PROBLEM TO WORK ON> Look below for the line with "Task: Click the table settings sliders icon", then repeat it and all lines after it, exactly, minus any pictures.
[DATASET ENTRIES]
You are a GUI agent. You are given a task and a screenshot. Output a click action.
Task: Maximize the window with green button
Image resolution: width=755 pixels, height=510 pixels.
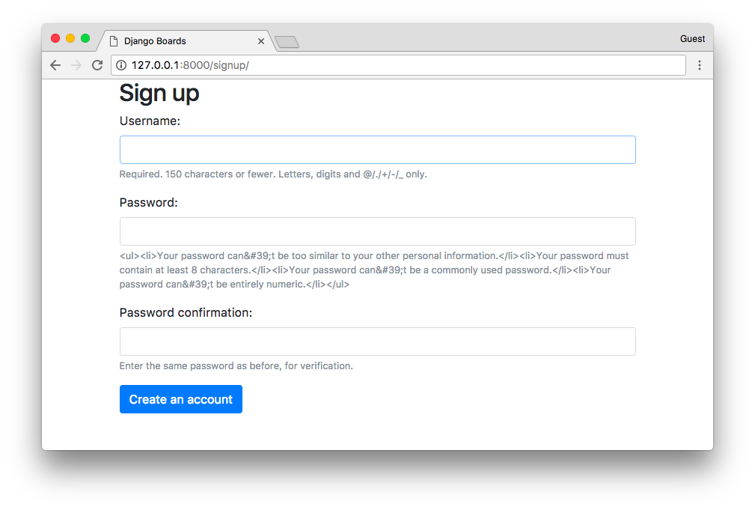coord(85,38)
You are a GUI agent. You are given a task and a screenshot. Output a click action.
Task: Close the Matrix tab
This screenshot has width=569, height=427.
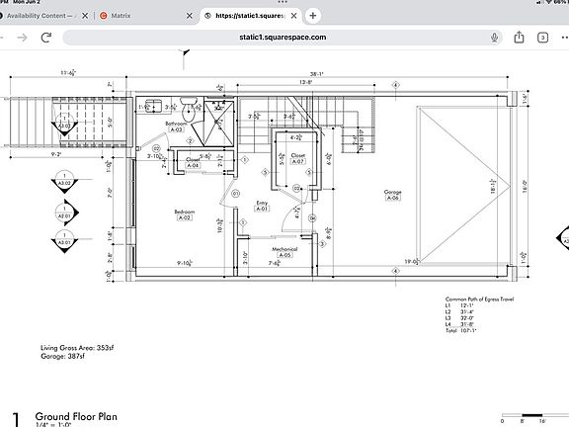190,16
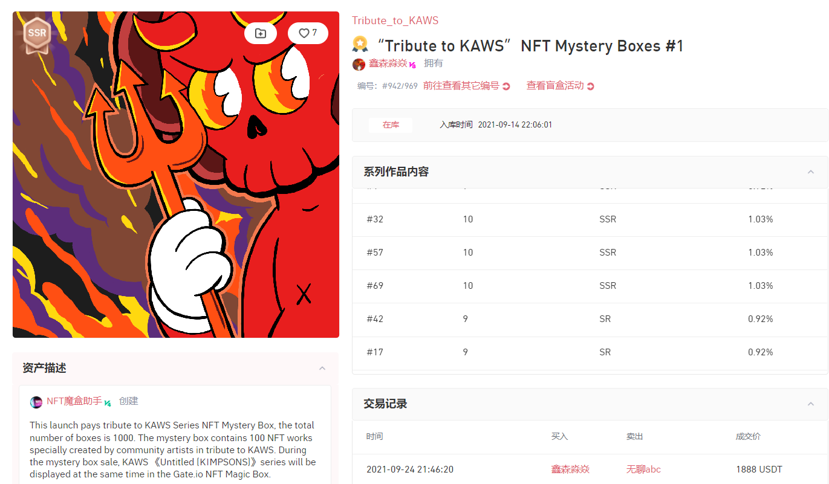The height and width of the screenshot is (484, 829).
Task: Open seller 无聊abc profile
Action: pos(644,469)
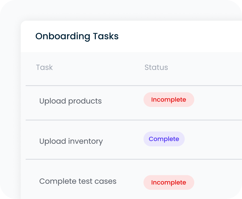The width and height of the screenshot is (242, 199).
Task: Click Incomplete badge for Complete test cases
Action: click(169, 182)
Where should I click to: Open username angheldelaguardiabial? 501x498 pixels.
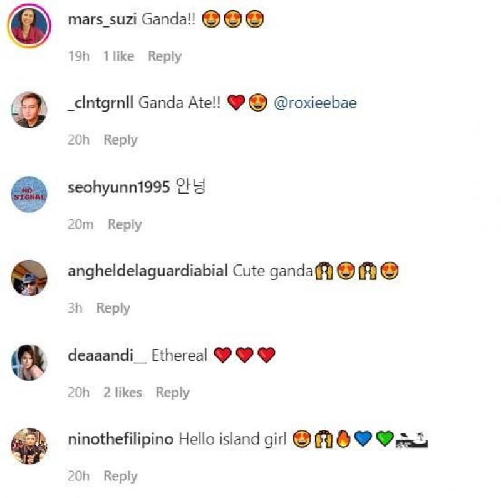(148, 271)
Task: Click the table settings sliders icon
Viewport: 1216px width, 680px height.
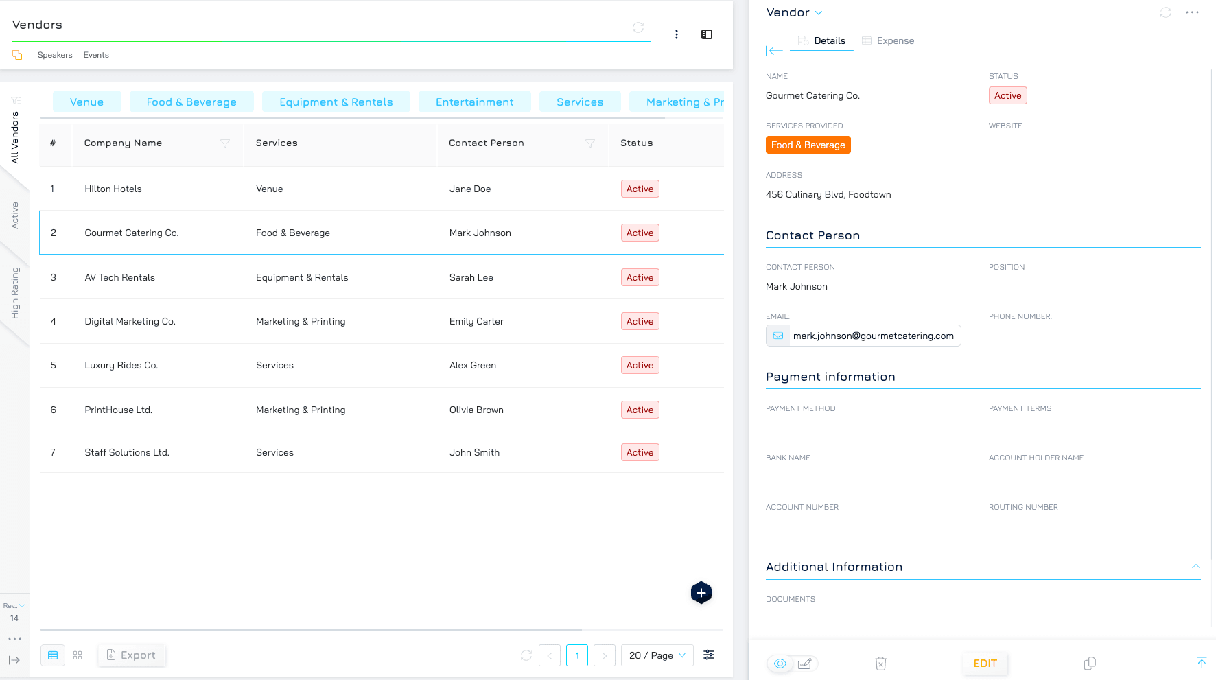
[/DATASET ENTRIES]
EXERCISE ANSWER>
Task: Click the table settings sliders icon
Viewport: 1216px width, 680px height.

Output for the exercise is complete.